● Objective
Change "Image resolution" to "Screen resolution" in the stretch of records from the line containing "Where should I" through the line containing "(x=65, y=735)", and write out only those lines with everything else left the same.

[Records from a dataset]
——————

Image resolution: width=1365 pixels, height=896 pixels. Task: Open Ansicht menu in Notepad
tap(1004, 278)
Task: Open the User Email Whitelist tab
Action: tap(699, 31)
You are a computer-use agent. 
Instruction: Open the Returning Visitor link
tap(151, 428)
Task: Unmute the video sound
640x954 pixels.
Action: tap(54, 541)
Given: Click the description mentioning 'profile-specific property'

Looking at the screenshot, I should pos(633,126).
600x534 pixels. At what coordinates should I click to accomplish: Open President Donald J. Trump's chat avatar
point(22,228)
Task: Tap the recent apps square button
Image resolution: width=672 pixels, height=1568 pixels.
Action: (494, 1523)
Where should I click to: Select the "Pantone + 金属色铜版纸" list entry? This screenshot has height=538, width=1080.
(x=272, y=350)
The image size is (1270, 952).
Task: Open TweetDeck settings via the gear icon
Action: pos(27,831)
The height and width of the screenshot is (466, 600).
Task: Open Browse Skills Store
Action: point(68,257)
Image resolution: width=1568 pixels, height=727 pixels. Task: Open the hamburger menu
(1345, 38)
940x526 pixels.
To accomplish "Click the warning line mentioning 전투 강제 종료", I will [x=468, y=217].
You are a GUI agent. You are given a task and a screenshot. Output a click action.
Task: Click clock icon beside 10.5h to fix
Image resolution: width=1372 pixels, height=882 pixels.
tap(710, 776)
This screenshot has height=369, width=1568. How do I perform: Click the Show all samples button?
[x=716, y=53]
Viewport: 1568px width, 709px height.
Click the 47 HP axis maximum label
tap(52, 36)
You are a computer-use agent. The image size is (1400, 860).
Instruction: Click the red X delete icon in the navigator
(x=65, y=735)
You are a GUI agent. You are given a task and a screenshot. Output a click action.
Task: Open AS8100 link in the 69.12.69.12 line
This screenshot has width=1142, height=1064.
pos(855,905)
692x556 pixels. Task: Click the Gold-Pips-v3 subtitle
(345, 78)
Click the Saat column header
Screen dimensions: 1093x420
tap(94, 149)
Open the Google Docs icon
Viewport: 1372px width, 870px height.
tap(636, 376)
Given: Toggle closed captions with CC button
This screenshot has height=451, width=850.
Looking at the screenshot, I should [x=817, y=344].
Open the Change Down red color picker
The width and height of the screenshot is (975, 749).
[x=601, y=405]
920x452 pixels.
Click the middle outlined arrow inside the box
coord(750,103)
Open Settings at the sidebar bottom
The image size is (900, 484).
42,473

——————

● Exercise result
Where should I click to: Select the "Pantone + 金属色铜版纸" list entry? This screenshot has height=538, width=1080.
(x=272, y=350)
The image size is (1270, 952).
Task: Open TweetDeck settings via the gear icon
Action: pos(27,831)
The height and width of the screenshot is (466, 600).
Task: Open Browse Skills Store
Action: point(68,257)
Screen resolution: width=1568 pixels, height=727 pixels. Task: Open the hamburger menu
(1345, 38)
940x526 pixels.
To accomplish "Click the warning line mentioning 전투 강제 종료", I will [x=468, y=217].
You are a GUI agent. You are given a task and a screenshot. Output a click action.
Task: Click clock icon beside 10.5h to fix
Screen resolution: width=1372 pixels, height=882 pixels.
tap(710, 776)
This screenshot has height=369, width=1568. How do I perform: Click the Show all samples button?
[x=716, y=53]
Viewport: 1568px width, 709px height.
Click the 47 HP axis maximum label
tap(52, 36)
You are a computer-use agent. The image size is (1400, 860).
Instruction: Click the red X delete icon in the navigator
(x=65, y=735)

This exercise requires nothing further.